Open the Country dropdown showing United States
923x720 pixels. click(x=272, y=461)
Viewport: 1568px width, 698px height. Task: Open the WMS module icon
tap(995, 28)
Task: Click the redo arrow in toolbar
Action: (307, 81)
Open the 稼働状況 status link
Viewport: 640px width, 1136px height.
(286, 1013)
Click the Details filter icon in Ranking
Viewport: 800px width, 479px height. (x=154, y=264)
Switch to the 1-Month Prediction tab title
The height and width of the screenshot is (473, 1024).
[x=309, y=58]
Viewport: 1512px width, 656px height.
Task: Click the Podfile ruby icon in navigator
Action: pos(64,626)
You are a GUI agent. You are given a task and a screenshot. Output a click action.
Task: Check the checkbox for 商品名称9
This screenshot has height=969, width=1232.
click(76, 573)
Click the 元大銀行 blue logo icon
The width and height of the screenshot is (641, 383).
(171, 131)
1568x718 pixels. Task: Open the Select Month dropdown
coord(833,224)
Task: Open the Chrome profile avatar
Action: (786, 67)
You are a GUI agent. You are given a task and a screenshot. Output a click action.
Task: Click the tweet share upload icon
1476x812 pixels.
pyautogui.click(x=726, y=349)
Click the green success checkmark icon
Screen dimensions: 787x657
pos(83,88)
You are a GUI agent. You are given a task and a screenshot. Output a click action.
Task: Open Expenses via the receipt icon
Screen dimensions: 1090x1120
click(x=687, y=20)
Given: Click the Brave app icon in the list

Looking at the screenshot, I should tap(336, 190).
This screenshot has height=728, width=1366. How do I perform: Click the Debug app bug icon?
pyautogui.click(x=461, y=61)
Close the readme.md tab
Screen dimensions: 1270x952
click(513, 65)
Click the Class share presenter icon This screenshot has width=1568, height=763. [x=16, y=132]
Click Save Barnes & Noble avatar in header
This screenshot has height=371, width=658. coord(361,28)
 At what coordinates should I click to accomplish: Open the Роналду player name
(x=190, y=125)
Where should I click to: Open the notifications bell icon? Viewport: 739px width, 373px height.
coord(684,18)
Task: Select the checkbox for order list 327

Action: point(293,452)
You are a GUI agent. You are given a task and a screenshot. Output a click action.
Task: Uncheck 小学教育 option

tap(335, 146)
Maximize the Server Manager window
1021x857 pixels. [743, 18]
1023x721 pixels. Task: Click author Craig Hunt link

## TAREA BREVE:
Repite sin ningún cambio las líneas que empiezan en la que contiene "Viewport: 1568px width, 698px" y siguen hasta la que contiene "click(513, 65)", ambas incluidas.

## RESPUESTA DEL EJERCICIO:
Viewport: 1568px width, 698px height. Task: Open the WMS module icon
tap(995, 28)
Task: Click the redo arrow in toolbar
Action: (307, 81)
Open the 稼働状況 status link
Viewport: 640px width, 1136px height.
(286, 1013)
Click the Details filter icon in Ranking
Viewport: 800px width, 479px height. (x=154, y=264)
Switch to the 1-Month Prediction tab title
The height and width of the screenshot is (473, 1024).
[x=309, y=58]
Viewport: 1512px width, 656px height.
Task: Click the Podfile ruby icon in navigator
Action: pos(64,626)
You are a GUI agent. You are given a task and a screenshot. Output a click action.
Task: Check the checkbox for 商品名称9
This screenshot has height=969, width=1232.
click(76, 573)
Click the 元大銀行 blue logo icon
The width and height of the screenshot is (641, 383).
(171, 131)
1568x718 pixels. Task: Open the Select Month dropdown
coord(833,224)
Task: Open the Chrome profile avatar
Action: (786, 67)
You are a GUI agent. You are given a task and a screenshot. Output a click action.
Task: Click the tweet share upload icon
1476x812 pixels.
pyautogui.click(x=726, y=349)
Click the green success checkmark icon
Screen dimensions: 787x657
pos(83,88)
You are a GUI agent. You are given a task and a screenshot. Output a click action.
Task: Open Expenses via the receipt icon
Screen dimensions: 1090x1120
click(x=687, y=20)
Given: Click the Brave app icon in the list

Looking at the screenshot, I should tap(336, 190).
This screenshot has height=728, width=1366. How do I perform: Click the Debug app bug icon?
pyautogui.click(x=461, y=61)
Close the readme.md tab
Screen dimensions: 1270x952
click(513, 65)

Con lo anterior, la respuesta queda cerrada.